*Exercise requirements:*
Please copy out the entries until you have copied the line that contains "You are a computer-use agent. 724x1568", beginning with the first line.
Segment Open
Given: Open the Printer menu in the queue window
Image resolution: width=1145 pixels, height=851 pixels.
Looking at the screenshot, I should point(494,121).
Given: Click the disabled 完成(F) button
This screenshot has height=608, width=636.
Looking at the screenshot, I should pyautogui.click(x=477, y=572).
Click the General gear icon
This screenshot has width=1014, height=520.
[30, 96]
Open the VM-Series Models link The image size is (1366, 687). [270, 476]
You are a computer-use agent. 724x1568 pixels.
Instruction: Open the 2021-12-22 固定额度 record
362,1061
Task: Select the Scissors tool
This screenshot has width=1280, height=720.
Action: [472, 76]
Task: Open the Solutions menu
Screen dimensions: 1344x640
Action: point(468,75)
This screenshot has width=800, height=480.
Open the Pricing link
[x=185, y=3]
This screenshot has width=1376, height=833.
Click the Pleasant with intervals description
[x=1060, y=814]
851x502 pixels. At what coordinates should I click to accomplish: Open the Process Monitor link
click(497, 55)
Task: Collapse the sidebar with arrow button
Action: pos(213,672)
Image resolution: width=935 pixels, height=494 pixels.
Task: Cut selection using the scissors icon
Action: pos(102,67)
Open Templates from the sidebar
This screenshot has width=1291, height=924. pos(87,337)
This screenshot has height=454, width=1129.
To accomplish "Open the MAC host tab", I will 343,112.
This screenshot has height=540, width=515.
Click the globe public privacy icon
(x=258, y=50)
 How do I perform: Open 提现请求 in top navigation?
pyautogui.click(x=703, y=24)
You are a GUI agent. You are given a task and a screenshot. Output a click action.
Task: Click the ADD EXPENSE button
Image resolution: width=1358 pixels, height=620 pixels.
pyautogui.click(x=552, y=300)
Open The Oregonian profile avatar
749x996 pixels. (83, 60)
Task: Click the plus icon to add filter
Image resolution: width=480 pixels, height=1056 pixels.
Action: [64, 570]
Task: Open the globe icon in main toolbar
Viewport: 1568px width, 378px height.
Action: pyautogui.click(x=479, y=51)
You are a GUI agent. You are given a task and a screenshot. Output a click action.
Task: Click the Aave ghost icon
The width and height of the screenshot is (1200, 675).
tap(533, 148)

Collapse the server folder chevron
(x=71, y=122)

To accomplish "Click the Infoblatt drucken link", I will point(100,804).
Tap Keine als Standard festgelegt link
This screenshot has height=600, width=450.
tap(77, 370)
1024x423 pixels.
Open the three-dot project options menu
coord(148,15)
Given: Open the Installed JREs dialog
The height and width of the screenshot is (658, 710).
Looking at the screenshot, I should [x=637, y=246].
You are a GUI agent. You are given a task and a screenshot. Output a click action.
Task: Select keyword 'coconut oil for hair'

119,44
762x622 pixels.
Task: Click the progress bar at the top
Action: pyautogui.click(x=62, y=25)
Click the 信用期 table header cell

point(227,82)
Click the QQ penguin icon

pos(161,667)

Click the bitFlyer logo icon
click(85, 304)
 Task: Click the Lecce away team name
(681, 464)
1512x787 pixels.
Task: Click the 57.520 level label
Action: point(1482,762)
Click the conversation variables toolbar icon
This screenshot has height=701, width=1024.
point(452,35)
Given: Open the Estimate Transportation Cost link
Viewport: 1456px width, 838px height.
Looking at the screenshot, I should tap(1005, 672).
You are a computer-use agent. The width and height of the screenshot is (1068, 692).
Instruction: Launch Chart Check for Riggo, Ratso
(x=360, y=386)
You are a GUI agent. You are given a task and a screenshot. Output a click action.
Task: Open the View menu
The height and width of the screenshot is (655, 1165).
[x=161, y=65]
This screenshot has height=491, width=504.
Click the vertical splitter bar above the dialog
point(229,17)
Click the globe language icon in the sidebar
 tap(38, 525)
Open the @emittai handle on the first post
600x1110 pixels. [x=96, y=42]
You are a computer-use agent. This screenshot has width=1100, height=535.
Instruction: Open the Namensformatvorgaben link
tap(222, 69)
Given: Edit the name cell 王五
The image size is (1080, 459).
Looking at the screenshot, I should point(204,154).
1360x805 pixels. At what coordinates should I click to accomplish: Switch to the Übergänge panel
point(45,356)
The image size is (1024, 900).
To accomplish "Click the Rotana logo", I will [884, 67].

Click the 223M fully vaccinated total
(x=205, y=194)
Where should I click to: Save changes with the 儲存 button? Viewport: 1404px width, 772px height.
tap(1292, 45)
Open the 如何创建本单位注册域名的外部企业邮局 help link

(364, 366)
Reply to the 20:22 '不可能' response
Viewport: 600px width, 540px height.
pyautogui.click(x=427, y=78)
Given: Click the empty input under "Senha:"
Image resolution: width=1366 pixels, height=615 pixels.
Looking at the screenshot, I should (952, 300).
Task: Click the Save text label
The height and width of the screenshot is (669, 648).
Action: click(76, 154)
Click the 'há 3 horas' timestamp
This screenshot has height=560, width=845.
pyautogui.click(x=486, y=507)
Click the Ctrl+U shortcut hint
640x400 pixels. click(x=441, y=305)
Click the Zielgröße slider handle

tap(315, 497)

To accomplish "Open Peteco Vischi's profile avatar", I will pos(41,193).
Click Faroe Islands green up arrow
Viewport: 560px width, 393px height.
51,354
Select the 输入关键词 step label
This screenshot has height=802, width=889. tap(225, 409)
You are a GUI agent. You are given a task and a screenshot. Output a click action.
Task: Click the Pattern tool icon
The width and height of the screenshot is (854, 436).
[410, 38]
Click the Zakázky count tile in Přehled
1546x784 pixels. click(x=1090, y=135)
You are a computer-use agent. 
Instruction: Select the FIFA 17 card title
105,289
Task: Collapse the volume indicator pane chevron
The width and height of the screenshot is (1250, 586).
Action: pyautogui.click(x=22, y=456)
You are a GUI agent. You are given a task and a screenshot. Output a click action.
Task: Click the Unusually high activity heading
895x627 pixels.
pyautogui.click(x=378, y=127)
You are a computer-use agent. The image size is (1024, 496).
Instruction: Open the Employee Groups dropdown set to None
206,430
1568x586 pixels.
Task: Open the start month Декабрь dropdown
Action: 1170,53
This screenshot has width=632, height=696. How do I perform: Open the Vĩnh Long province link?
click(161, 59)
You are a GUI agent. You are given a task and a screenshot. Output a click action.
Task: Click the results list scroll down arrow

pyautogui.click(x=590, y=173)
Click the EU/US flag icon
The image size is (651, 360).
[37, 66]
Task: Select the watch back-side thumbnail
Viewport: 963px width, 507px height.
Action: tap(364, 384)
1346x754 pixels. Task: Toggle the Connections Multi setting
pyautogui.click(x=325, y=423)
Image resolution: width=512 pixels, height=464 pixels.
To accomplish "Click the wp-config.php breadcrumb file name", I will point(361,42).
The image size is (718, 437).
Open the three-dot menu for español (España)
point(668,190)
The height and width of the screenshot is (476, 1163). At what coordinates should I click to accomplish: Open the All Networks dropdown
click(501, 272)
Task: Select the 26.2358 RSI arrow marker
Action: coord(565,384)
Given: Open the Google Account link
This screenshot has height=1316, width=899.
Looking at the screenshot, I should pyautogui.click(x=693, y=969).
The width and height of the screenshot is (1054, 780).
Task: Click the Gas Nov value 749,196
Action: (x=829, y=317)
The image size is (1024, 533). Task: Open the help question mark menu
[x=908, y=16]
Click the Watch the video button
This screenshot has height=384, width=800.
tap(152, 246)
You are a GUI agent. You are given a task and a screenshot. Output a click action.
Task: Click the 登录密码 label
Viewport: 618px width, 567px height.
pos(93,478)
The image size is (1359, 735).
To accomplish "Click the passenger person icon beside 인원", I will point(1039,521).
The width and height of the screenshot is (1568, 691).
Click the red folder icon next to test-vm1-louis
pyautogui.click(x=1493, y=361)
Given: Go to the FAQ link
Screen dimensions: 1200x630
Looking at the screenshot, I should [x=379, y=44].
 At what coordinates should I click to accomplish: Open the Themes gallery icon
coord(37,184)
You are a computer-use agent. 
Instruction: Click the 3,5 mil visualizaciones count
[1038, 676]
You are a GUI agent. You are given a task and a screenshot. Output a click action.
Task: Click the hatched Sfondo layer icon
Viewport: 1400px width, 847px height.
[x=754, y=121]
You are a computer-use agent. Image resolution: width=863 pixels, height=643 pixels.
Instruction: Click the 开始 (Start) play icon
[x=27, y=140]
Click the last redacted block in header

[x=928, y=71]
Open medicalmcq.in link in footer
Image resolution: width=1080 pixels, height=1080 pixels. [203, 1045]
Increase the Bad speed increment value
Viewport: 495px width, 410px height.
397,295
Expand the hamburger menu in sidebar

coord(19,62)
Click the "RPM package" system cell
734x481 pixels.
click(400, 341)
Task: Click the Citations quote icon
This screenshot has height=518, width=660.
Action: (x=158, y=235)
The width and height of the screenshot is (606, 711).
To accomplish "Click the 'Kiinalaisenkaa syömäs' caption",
Segment Closed
*Result below:*
Given: Open the Printer menu in the queue window
Image resolution: width=1145 pixels, height=851 pixels.
Looking at the screenshot, I should point(494,121).
Given: Click the disabled 完成(F) button
This screenshot has height=608, width=636.
Looking at the screenshot, I should pyautogui.click(x=477, y=572).
Click the General gear icon
This screenshot has width=1014, height=520.
[30, 96]
Open the VM-Series Models link The image size is (1366, 687). [270, 476]
You are a computer-use agent. 724x1568 pixels.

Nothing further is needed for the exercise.